The Red Devils have found themselves adjusting game times and they played a boys and girls doubleheader on Monday.
“Having everyone’s cooperation is very important,” Rine said. “I think everyone wants to do what’s best for their kids, but, at the same time, they want to keep safety at the forefront. Our maintenance stuff did a monster job of getting the parking lot and sidewalks clear on Monday. It just takes everyone helping out.”
The use of social media and group text messaging has saved atheltic directors time. In the past, they’d have multiple phone calls to make.
“I might have 40 or 50 calls (to make) and/or text messages (to send),” said Jones. “And then you have the same amount of people to reach when you re-schedule. I always want to double check, too. One of my biggest fears is a game with no officials or the other team doesn’t show up.”
Jones has lost count of the number of postponments he and Buckeye Local have had this season, but he does know all of the varsity events have been rescheduled.
Buckeye Local’s boys basketball team lost to Edison on Wednesday night. It will be in action the next two nights as well, hosting Union Local and traveling to Harrison Central.
Bellaire’s boys basketball game at Martins Ferry was one of the last to be called off on Tuesday. The Big Reds have had nearly 20 events postponed, according to A.D. Molly Feller.
“I feel bad for the kids because they put all this time into practice and then we try to cram all these games into a short amount of time just to get them in,” Feller said. “I think you realize going into winter sports you’re going to have these issues and you d othe best you can to get the games in, but safety is the number one concern.”
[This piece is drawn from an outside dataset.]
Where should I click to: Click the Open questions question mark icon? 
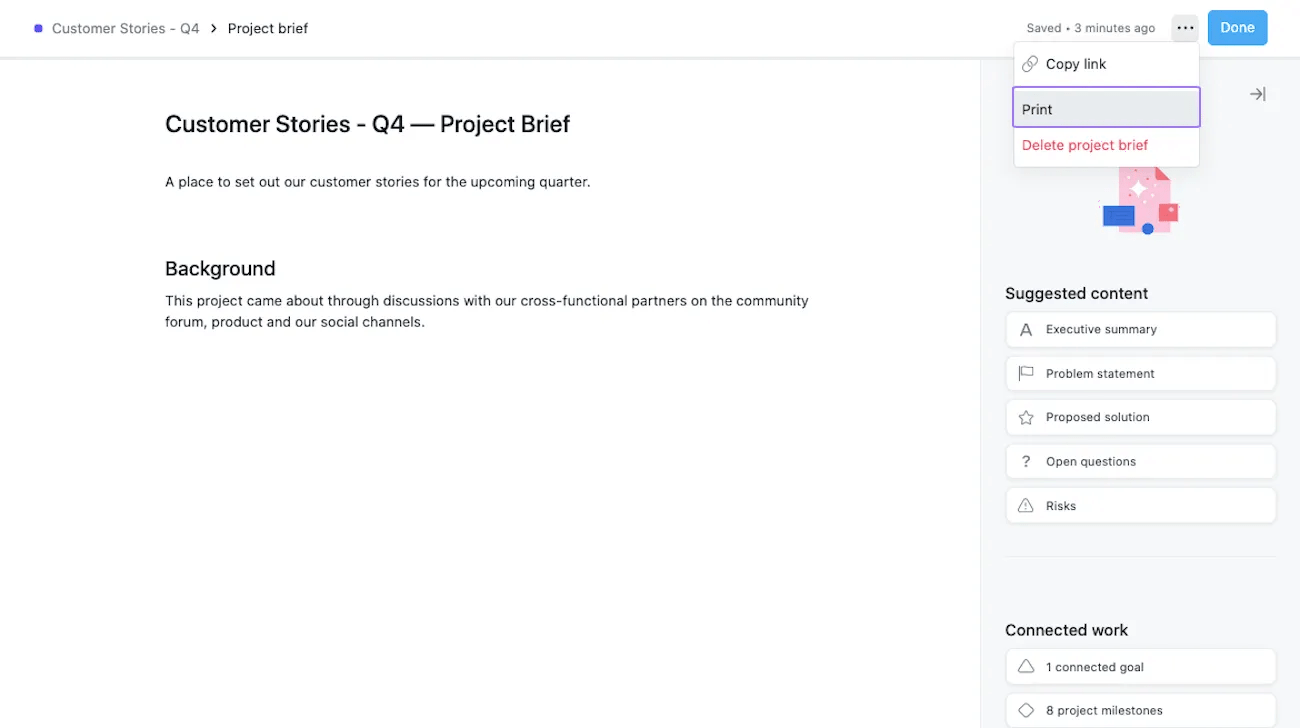click(x=1025, y=461)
Ohio schools have a bit more flexibility because the OHSAA permits athletic competition on Sunday, but the majority of schools try to avoid it at all cost. It also permits schools to play games if they’ve been eliminated from the tournament. West Virginia’s SSAC permits neither of those.
According to Jerry Snodgrass, an assistant commissioner with the OHSAA, the last date girls can play if they’re not still in the tournament is Feb. 22. The boys’ date is March 1.